How will Medicare data affect your next survey?

Find out how you compare to other organizations

Since surveyors from the Joint Commission on Accreditation of Healthcare Organizations will come to your organization armed with detailed information on how you compare to other facilities, why not be proactive and do your own comparative analysis?

This is a smart move, since it sheds light on how your organization measures up before your survey, according to Patti Muller Smith, RN, EdD, a consultant for Shawnee, OK-based Administrative Consulting Services. Smith works with hospitals on performance improvement and regulatory compliance.

Data from the Centers for Medicare and Medicaid Services’ Medicare Provider Analysis and Review (Medpar) database will be one of the elements used by the Joint Commission to determine your priority focus areas and clinical service groups, says Carrie Gross, manager of the Joint Commission’s division of accreditation systems integration.

The Medpar data will be risk adjusted by Salt Lake City-based 3M Health Information Systems, the Joint Commission’s vendor, according to Gross. "The risk-adjustment process considers a patient’s age, comorbidities, and illness severity level," she explains.

Different adjustment factors are used to create the expected rate of performance, including the underlying case mix and illness severity levels derived from regrouping the cases with 3M’s All Payer Refined Diagnosis Related Grouper (APR DRG).

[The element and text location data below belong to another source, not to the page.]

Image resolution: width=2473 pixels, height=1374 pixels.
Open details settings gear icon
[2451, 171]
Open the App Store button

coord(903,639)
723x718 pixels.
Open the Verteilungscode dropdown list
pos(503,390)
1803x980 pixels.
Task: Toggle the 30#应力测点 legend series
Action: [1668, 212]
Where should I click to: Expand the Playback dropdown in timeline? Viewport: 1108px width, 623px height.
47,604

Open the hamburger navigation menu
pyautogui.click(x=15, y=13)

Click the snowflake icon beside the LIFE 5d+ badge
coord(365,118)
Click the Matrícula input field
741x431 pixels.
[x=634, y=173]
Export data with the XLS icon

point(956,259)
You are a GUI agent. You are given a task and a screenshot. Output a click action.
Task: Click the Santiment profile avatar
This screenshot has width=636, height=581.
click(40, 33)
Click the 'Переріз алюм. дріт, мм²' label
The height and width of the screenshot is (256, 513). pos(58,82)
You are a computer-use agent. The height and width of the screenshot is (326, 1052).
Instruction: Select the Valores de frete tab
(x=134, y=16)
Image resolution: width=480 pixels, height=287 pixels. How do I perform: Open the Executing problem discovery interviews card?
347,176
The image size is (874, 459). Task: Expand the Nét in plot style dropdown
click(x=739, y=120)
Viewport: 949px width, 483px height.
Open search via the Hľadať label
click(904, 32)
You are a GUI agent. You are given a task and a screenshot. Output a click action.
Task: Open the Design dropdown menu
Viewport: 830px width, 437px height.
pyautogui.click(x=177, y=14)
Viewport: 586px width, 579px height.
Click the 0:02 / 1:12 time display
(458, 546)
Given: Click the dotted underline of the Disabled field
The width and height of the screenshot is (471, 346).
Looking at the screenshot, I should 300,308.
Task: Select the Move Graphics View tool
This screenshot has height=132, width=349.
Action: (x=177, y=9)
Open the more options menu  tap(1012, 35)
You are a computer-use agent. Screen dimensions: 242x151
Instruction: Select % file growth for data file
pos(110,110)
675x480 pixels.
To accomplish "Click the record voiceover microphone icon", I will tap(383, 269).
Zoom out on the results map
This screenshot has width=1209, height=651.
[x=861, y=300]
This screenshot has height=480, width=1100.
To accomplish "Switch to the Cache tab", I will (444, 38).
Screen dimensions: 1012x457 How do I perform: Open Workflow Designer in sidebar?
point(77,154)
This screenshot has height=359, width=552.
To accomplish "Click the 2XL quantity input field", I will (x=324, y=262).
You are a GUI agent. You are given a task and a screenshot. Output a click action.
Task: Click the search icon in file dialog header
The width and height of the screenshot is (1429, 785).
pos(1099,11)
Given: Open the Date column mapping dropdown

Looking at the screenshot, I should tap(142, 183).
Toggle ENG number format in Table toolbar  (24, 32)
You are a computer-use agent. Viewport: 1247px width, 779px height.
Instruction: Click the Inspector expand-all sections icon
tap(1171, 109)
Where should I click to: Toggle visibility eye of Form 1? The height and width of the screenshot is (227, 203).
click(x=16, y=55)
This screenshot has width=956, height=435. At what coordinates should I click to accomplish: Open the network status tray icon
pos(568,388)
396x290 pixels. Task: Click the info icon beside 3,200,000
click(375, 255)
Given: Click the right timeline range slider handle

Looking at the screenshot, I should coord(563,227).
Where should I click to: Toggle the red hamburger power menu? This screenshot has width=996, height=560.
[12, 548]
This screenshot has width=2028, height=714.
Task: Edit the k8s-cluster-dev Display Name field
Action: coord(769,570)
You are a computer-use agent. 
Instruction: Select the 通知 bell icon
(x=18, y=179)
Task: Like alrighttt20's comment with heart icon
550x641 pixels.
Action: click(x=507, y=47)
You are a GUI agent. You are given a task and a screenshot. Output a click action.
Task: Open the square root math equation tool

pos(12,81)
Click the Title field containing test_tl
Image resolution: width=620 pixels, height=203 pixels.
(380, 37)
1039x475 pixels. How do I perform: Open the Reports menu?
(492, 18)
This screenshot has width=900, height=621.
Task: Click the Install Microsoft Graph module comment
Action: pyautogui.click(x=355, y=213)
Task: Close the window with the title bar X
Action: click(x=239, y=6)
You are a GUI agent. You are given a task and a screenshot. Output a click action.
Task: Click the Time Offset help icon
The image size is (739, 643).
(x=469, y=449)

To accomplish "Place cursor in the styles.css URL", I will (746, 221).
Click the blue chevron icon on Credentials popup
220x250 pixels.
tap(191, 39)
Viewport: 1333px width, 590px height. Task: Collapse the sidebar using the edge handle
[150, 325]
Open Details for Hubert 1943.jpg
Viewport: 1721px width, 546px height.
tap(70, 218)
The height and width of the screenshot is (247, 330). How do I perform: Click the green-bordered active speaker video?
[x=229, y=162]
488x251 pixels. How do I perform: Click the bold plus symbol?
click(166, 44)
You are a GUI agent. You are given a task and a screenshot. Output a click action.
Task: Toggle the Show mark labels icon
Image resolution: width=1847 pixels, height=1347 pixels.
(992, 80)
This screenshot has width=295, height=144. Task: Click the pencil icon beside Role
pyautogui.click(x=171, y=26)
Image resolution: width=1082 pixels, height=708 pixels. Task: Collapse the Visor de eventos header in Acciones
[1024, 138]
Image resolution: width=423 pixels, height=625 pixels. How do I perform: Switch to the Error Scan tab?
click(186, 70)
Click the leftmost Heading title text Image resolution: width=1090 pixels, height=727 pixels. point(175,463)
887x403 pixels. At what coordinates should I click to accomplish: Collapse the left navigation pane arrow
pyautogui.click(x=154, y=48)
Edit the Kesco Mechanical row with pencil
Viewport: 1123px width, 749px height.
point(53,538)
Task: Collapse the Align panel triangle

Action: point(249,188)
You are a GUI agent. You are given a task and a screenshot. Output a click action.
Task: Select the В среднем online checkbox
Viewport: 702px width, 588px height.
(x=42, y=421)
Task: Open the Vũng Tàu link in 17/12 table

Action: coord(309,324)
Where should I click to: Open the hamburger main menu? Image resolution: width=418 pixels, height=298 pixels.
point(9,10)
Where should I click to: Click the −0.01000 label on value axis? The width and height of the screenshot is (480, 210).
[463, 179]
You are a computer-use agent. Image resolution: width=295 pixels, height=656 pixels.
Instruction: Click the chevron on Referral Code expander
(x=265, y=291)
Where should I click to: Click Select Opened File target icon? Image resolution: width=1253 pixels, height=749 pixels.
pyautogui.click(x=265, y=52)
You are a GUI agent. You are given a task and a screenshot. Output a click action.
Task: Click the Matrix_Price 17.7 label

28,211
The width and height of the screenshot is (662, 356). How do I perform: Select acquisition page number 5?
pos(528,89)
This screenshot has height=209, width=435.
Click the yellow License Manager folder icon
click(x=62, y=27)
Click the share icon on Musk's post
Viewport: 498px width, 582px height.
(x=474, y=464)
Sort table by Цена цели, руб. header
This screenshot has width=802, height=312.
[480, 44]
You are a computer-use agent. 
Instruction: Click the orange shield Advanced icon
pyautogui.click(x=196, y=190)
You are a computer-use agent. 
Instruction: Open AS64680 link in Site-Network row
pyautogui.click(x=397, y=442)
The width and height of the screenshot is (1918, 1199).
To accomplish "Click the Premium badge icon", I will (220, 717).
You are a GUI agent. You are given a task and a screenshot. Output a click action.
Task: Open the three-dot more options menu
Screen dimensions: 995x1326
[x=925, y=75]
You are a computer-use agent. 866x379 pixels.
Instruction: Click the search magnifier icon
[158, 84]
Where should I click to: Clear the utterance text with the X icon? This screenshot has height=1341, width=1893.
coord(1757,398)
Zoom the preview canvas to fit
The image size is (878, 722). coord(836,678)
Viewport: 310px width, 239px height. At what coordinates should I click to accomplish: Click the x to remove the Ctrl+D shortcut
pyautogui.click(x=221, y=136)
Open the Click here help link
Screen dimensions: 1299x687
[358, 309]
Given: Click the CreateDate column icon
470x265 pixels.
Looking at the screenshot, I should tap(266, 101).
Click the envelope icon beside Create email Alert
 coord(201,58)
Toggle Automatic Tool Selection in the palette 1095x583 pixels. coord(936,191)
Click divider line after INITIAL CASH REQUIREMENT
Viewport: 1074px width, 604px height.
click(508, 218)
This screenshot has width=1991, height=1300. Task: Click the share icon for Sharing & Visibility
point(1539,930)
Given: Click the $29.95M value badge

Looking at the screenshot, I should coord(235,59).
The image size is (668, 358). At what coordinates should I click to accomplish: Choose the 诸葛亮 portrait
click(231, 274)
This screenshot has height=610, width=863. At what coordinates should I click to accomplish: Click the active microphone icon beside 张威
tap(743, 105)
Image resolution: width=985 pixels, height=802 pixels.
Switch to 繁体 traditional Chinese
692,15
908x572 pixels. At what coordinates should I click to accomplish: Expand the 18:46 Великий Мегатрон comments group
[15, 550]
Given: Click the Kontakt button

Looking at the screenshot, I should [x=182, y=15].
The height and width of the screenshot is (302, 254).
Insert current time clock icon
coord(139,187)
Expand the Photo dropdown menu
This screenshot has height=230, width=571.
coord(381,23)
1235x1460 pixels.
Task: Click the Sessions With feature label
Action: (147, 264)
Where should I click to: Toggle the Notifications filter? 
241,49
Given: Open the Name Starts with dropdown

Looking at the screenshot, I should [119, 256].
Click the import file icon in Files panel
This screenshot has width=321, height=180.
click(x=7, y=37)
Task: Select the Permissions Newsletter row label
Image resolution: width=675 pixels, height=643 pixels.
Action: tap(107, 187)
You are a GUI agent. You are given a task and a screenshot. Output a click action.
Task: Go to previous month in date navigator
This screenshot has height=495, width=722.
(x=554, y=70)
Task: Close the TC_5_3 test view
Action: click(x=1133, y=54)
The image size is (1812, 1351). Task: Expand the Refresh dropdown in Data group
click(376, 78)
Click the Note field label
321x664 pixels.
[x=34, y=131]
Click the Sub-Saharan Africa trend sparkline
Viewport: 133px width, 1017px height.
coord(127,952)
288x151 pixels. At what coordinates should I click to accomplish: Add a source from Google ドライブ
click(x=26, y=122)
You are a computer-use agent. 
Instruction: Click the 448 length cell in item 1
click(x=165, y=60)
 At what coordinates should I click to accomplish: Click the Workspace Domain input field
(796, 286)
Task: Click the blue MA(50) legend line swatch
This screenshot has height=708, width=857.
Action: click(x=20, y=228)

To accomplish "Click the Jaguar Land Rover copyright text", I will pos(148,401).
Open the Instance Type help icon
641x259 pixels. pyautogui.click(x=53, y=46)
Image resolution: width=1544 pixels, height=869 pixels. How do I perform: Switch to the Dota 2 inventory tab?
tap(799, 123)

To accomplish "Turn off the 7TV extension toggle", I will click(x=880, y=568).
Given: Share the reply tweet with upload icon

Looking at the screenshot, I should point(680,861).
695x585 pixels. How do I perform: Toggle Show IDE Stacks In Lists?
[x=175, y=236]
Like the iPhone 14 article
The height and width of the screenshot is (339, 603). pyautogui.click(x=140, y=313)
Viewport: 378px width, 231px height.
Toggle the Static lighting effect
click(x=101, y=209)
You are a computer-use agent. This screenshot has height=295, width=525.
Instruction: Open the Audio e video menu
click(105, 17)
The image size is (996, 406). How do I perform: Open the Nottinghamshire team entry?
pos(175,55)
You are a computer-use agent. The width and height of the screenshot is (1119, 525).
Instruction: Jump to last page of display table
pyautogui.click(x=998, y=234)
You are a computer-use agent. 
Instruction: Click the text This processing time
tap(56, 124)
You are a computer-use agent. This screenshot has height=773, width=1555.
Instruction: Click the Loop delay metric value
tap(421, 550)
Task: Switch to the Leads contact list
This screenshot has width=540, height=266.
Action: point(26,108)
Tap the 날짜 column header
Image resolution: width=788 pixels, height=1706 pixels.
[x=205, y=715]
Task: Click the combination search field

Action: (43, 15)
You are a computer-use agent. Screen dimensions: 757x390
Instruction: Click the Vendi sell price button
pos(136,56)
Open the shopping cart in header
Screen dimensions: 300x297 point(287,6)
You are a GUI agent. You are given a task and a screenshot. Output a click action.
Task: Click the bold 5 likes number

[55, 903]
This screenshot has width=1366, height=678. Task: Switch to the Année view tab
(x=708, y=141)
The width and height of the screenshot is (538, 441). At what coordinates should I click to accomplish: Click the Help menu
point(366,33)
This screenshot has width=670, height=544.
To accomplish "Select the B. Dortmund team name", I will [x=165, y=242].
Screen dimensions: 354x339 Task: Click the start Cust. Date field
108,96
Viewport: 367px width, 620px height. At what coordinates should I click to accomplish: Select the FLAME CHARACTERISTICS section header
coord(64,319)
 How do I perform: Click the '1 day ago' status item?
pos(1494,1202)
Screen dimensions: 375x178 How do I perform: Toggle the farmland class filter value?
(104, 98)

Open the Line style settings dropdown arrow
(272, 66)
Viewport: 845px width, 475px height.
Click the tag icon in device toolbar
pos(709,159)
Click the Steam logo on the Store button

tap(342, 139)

According to Gross, the following data elements will be reviewed: volume, length of stay, mortality rate, complication rate, case mix index, full-time employee over adjusted occupied bed, and Medicare utilization rate.

Medpar data files provide information for 100% of Medicare beneficiaries using hospital inpatient services as well as covered services in other settings, Smith notes. The data are provided by state and then by DRG and include total charges, covered charges, Medicare reimbursement, total days, number of discharges, and average total days.

One of your biggest challenges as a quality manager is to provide information that directs a specific course of action, Smith says. She points to the Joint Commission’s performance improvement standards requiring that a valid outside data source be used, in addition to your organization’s internal data-gathering systems.

That gives you the opportunity to compare the internally generated data with data from other organizations and evaluate the effectiveness and efficiency of your organization as it provides health care to your service population, Smith says. "Rather then just generating and reporting data, the Joint Commission is moving toward developing information on which decisions can be made," she says.

Priority focus areas are processes, systems, and structures in your health care organization that significantly affect the quality and safety of care, Smith explains. In light of this, you should be concerned with three key questions, she says: Is the care provided appropriate? Is the care provided effective? Is the care provided efficient?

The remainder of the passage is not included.